Guest Lecturer’s Presentations Resonate with Carroll’s Mission to Equip Missional Leaders

wrightfall-colloquy-2016-003-animation

Dr. Christopher Wright, International Ministries Director of the Langham Partnership, was our guest lecturer at our Frank and Pauline Patterson Fall Colloquy 2016. I learned of Dr. Wright when pastoring a local church struggling to understand the concept and application of the term “missional.” Many have used the term and applied it in many ways, but to be missional is a call to intentional methods of being and living as God’s People in the mission field where God has planted Christ’s church. Wright’s book, The Mission of God: Unlocking the Bible’s Grand Narrative, provided a biblical framework that centered my ministry again in the “Mission of God” and the church. When I heard that Dr. Wright had been invited to speak at the Colloquy, I was elated for the opportunity to hear him again and to see how he might connect with the missional emphasis of Carroll.

We abbreviate our mission statement to “We equip missional leaders.” We have had our own internal discussions as to what is a “missional leader” and how we apply that image of our students to our work as a seminary. Dr. Wright gave us all some language—and mandates—to clarify that meaning. He opened his lectures with “The Missional Nature and Goals of Theological Education.” He observed,

Teaching within the church in all its forms, including what we would now call theological education, is an intrinsic part of mission. It is not an extra. It is not merely ancillary to ‘real mission.’ The ministry of teaching has to be included within our obedience to the Great Commission.

I summarized what he said in my notes, “Missional means teaching!” Teaching as part of a missional strategy has been neglected in far too many presentations. I am convinced that equipping missional leaders involves raising up a generation of pastor-teachers who can teach the church who God is and how to live as a follower of Jesus within a biblical framework of the “Grand Narrative” of God’s mission. Churches need well-equipped pastor-teachers as much now as it ever has. These servants of the church are not necessarily lead or senior pastors, but trained, spiritually gifted pastor-teachers who “equip the saints for works of service.” (Ephesians 4:11-12)

Wright went on to ask the question, “How can we make our ministry of teaching effective for mission?” He answered,

I believe that the only legitimate answer to that question is to call for a re-centering of the Bible itself in all our ministry of teaching – and a more integrated way of teaching it.

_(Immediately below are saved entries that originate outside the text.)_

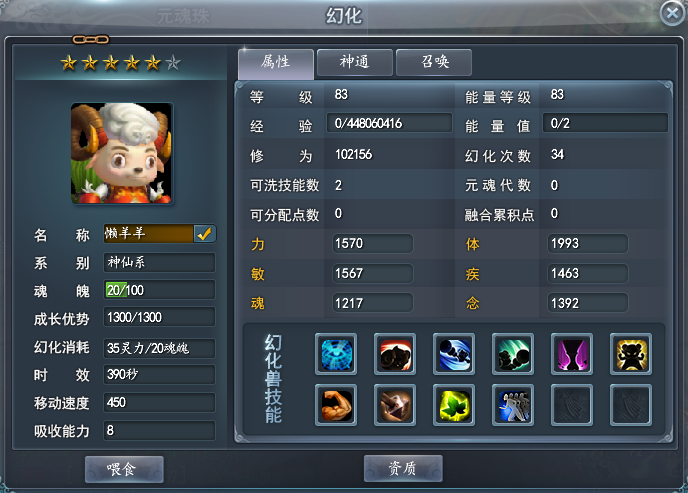
Task: Select the red swirl beast skill icon
Action: pos(395,354)
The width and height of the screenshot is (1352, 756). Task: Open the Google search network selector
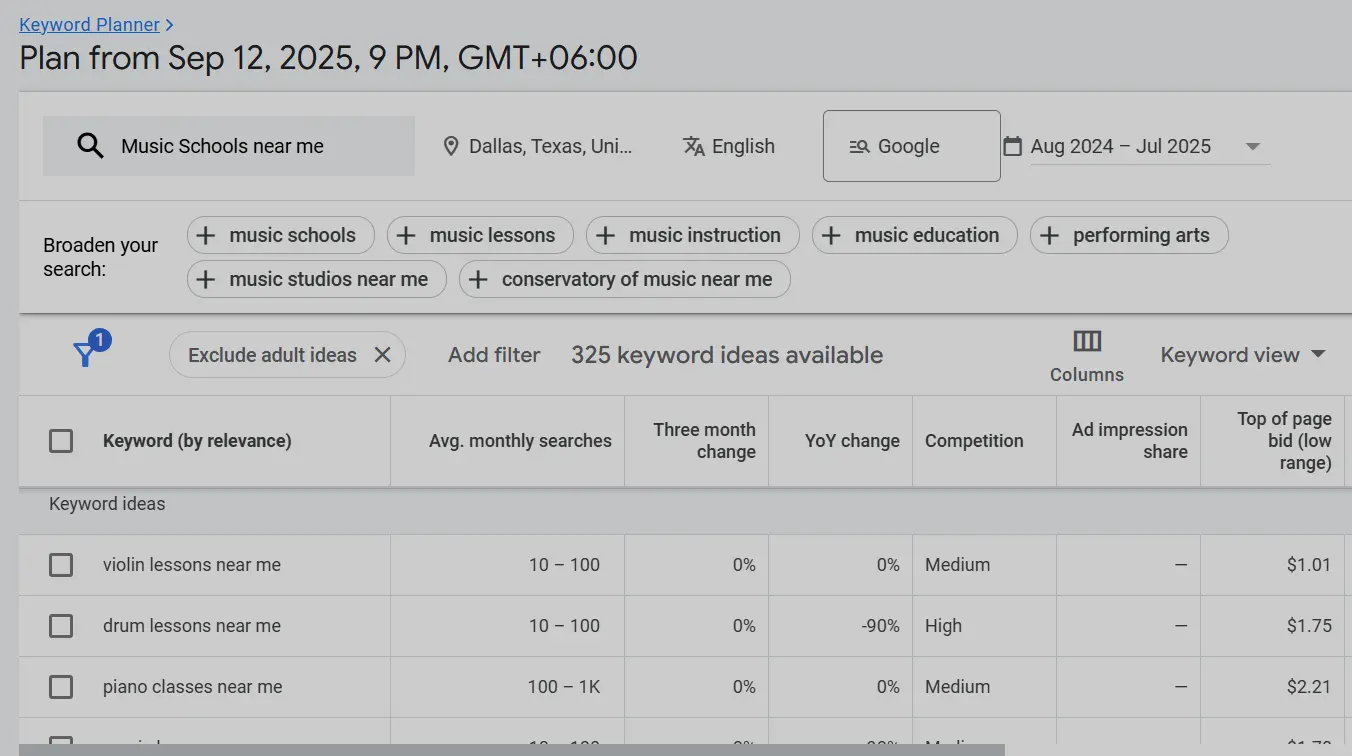[x=911, y=146]
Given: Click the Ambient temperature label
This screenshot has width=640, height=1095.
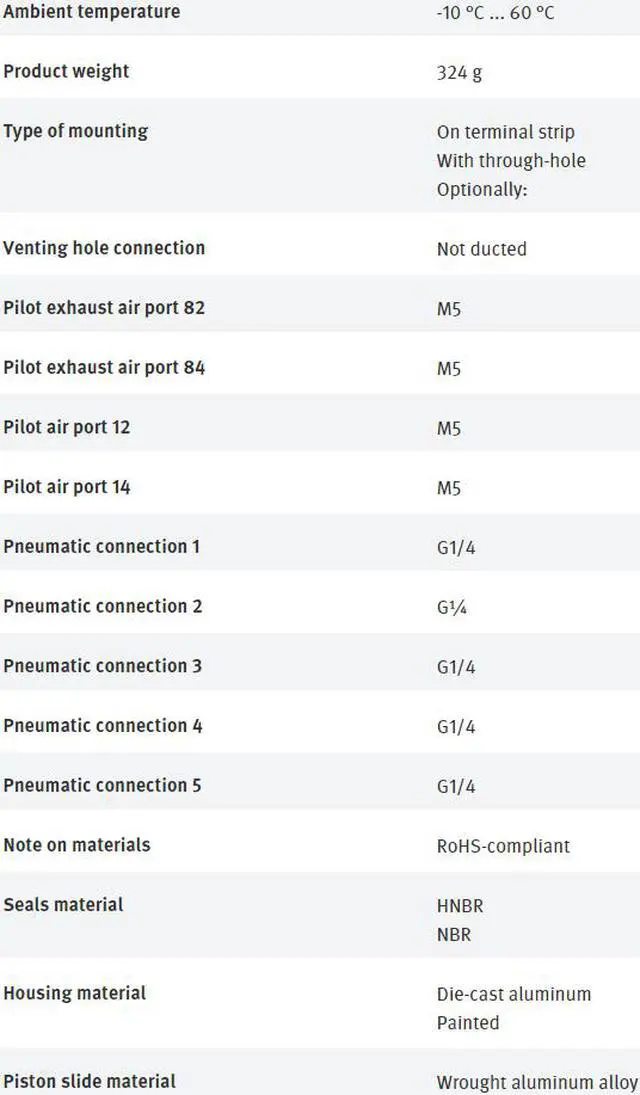Looking at the screenshot, I should point(92,12).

Dr. Wright did not have time to dig too deeply into his answer with us, but I believe what we do as Carroll is to aid church leaders in “re-centering of the Bible in all our ministry of teaching” and to integrate that teaching into the overall ministry of the church. This emphasis is essential to our work to “equip missional leaders.”

Seldom do a speaker and an ethos of an institution connect with such synergy. We are grateful to Dr. Wright for his ministry and for encouraging us to continue the mission God has called us to complete.

I want to thank the Advanced Studies Council and our staff for their quality work to host Dr. Wright, our doctoral students and candidates, graduates, faculty, supervisors, and friends of Carroll. There is no finer group than these servant leaders, and I am honored to serve with them.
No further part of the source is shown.